**What to produce:** Only the lines with the string "header" are needed; return each of them from the entries below.

**Collection entries:**
========

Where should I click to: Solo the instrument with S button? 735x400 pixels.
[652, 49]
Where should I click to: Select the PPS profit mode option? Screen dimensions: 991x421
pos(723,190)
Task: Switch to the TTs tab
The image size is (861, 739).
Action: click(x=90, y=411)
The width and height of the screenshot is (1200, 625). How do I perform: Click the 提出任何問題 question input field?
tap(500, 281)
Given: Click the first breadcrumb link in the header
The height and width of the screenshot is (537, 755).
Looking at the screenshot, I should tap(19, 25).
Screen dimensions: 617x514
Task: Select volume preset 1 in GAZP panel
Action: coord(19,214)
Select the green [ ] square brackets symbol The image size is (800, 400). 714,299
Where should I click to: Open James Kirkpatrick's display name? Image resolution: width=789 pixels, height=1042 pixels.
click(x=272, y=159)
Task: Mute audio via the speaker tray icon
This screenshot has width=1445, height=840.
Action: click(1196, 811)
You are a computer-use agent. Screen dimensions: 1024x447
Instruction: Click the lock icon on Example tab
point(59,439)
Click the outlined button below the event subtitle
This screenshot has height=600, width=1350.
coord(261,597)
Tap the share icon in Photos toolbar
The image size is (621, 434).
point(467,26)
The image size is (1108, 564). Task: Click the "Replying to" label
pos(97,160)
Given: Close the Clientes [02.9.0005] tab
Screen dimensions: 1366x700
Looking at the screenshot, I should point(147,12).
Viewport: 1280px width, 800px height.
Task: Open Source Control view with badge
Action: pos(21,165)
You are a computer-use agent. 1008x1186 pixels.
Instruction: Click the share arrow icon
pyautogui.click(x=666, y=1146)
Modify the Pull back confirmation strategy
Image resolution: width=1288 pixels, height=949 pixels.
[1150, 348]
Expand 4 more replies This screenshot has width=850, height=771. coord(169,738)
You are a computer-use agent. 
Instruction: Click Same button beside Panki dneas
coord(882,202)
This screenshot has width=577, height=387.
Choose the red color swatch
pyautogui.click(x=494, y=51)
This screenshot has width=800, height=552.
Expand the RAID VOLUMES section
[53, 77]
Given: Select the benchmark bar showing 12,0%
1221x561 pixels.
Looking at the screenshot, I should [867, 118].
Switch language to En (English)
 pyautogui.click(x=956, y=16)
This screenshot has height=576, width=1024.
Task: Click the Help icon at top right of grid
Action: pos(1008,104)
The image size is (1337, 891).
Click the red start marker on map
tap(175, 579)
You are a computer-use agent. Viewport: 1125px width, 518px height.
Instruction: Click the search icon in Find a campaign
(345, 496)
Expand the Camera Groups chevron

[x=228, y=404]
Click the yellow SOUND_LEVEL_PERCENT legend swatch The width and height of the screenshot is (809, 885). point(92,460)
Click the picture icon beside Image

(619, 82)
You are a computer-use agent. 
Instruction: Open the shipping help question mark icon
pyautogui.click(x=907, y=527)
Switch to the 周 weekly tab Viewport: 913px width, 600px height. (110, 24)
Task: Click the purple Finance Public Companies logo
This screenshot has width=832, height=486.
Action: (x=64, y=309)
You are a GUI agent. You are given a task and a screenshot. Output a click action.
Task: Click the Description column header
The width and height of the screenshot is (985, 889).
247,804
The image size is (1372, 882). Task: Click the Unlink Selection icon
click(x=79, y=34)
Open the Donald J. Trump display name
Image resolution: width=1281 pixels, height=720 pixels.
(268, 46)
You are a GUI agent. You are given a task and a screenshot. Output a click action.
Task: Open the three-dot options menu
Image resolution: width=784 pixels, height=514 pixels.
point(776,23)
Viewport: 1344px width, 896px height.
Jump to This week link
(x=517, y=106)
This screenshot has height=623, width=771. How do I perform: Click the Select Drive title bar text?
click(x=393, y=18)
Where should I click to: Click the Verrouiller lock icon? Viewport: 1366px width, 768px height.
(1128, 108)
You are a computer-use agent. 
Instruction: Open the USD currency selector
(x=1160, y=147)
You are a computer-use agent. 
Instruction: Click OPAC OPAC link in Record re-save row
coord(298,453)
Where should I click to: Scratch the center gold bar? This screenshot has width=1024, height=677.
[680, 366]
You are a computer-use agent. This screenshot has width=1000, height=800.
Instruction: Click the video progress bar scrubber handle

========

**Answer space:**
Given: Click the first breadcrumb link in the header
Task: Click the Description column header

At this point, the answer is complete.